Dataset records:
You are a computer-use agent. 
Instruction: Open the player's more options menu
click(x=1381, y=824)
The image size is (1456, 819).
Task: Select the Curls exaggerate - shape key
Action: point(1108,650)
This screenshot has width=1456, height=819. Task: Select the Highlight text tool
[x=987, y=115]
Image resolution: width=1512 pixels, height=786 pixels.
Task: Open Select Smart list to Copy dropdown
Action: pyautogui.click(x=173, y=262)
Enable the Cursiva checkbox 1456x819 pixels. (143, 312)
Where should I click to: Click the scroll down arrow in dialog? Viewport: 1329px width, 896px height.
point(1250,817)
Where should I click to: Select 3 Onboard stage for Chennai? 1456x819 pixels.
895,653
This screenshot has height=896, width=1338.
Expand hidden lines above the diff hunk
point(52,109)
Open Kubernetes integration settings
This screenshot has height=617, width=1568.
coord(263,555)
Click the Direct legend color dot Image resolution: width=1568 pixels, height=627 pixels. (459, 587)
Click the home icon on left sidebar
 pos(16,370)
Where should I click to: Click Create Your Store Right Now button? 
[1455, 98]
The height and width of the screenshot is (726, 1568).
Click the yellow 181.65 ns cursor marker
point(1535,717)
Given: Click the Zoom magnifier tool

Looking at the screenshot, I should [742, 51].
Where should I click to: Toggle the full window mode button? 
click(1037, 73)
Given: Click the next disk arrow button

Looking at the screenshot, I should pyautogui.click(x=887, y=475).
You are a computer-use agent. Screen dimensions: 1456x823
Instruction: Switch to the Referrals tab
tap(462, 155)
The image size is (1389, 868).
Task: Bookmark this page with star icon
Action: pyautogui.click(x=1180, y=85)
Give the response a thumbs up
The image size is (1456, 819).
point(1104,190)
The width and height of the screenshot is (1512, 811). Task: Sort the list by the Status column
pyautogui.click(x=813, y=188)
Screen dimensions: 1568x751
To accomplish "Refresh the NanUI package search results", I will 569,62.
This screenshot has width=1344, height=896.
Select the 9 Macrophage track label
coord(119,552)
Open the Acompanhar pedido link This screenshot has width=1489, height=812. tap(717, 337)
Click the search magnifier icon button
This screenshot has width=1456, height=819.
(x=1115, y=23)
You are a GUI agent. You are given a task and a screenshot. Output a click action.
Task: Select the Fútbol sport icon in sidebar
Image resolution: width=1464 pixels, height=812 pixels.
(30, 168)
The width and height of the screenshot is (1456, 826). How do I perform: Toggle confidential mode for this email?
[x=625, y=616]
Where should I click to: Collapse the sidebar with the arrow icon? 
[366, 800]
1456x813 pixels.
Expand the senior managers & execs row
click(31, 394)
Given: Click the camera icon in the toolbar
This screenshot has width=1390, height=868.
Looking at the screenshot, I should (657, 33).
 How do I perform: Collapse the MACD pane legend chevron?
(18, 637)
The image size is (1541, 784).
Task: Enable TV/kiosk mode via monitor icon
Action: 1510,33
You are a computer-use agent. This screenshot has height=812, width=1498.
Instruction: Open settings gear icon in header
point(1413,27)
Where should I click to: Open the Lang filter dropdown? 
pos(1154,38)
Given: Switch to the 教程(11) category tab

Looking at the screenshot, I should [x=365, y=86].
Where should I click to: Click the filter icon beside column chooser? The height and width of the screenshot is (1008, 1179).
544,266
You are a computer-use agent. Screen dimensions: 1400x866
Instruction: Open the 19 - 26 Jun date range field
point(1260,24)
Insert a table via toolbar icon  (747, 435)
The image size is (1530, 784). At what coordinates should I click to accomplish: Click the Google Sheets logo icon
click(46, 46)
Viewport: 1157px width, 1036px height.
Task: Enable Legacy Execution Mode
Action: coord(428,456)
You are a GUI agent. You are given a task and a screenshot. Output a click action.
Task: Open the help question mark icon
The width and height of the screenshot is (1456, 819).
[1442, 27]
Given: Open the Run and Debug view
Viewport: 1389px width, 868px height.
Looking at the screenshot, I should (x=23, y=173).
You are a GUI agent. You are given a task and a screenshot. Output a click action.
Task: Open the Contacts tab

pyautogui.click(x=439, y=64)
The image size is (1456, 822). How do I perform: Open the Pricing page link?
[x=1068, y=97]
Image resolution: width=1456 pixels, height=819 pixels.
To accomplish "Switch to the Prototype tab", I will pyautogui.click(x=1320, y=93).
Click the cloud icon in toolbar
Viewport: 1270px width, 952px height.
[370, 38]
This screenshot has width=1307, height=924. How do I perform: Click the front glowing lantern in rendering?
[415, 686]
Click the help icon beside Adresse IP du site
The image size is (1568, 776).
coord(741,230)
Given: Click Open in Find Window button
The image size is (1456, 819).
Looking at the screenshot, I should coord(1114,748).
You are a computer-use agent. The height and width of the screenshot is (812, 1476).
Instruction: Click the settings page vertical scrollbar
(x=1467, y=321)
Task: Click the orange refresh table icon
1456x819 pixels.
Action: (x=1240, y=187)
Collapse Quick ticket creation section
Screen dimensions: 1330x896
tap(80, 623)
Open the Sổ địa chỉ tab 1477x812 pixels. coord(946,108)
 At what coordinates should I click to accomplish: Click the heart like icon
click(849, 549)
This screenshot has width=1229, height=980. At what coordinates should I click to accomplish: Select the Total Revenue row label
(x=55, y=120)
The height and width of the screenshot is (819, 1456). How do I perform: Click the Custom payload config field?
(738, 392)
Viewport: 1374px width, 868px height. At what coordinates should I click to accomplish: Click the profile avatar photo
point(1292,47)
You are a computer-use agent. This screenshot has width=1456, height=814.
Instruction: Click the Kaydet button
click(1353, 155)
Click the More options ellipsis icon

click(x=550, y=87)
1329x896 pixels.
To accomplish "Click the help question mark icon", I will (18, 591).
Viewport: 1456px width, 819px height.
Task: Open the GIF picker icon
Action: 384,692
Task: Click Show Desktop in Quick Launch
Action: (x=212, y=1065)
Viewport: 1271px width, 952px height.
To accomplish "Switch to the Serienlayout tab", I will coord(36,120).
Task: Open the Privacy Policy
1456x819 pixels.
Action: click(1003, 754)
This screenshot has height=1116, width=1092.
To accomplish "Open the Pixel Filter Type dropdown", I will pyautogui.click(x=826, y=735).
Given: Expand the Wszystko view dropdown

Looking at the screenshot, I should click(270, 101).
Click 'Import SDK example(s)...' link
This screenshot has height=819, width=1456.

Task statement:
For each line in the data above that contains the string "table", extract the line.

The completed task:
Insert a table via toolbar icon  (747, 435)
Task: Click the orange refresh table icon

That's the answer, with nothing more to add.